The company is looking at different applications. Bhikshesvaran said the company was exploring the notion that it could end up being a new biometric footprint, since bodies all possess a unique energy signature. The company hasn’t quite figured that one out yet.

and

Amento and his colleagues think they can add another layer of security to the smartphone key, too — one that’s based on the unique properties of people’s skeletons. Because of differences in bone lengths and density, people’s skeletons should carry vibrations differently, they think.
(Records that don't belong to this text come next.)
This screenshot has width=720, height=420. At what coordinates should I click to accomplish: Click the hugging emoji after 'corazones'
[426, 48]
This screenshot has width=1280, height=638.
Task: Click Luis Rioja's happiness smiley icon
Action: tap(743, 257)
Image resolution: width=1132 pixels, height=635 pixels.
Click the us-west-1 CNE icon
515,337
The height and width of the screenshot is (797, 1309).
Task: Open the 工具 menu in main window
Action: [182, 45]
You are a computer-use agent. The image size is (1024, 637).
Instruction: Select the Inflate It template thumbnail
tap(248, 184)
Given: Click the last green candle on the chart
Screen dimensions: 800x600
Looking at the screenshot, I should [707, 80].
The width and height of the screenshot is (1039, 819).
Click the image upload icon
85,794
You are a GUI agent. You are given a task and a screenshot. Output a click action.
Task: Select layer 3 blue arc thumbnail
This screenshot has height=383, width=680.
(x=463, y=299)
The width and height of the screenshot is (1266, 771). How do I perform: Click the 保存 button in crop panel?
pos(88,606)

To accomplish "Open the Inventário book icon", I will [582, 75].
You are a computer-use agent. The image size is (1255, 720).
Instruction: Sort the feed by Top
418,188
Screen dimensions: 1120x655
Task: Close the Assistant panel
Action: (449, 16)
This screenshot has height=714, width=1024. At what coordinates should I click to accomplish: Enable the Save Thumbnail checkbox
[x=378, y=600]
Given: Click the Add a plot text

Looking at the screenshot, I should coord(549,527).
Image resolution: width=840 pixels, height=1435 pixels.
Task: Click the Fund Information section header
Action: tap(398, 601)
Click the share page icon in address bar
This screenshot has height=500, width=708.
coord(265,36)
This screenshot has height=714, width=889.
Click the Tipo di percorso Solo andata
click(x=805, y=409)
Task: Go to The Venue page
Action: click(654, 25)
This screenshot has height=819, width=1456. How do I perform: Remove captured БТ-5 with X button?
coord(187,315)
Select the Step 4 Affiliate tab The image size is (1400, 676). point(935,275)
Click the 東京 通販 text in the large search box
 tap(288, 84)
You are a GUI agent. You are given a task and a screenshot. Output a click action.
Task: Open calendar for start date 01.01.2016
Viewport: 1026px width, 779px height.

My guess is that the fingerprint verification at one end of the link will be relatively straightforward, provide strong authentication and will work well enough to render the development of the new conduction/acoustic modalities impractical even over the very long term.

This is because in order to displace the well-understood modality of fingerprints and in order to make developing them worthwhile, the novel approaches will have to prove themselves to offer advantages far in excess of fingerprints (in order to justify the R&D outlay) and I don’t see this happening.

Q: Are the electronic and acoustic properties of individuals stable?
A: Compared to fingerprints, I doubt it. Changing the chemistry or mass of a body will lead to minute changes in its electric or acoustic properties. Drinking a sports drink will change electrolyte levels and cause a tiny change in electric properties. Visiting a buffet, wearing a heavy backpack or changing shoes will change the acoustic properties of a person at least a little.

Q: Are the electronic and acoustic properties of individuals unique?
A: Compared to fingerprints, I doubt it. Fingerprints can be as funky as they want to be without killing anyone; not so with the chemistry behind conductivity or the skeletal structure of a person.

Q: How easy is it to measure the properties involved?
A: Conductive and acoustic properties may be unique enough for a team of doctors with infinite resources and lots of time to make a positive ID but not unique enough to enable a very fast, cheap and confident identification.

But the biggest reason these novel approaches are extremely unlikely to be adopted in the competitive marketplace is the very nature of the technology (skin on hardware) lends itself perfectly to the cheap, well-understood and reliable fingerprint tech. No other modality actual or theoretical stands to recommend itself more highly than finger/hand based biometrics and no profit seeking organization will likely devote the resources necessary to establish the reliability conduction/acoustic biometrics that will at best only ever be equal to fingerprints.

The more novel approaches will probably only ever be used as a method of weak authentication such as liveness testing so as to thwart the old rubber finger trick.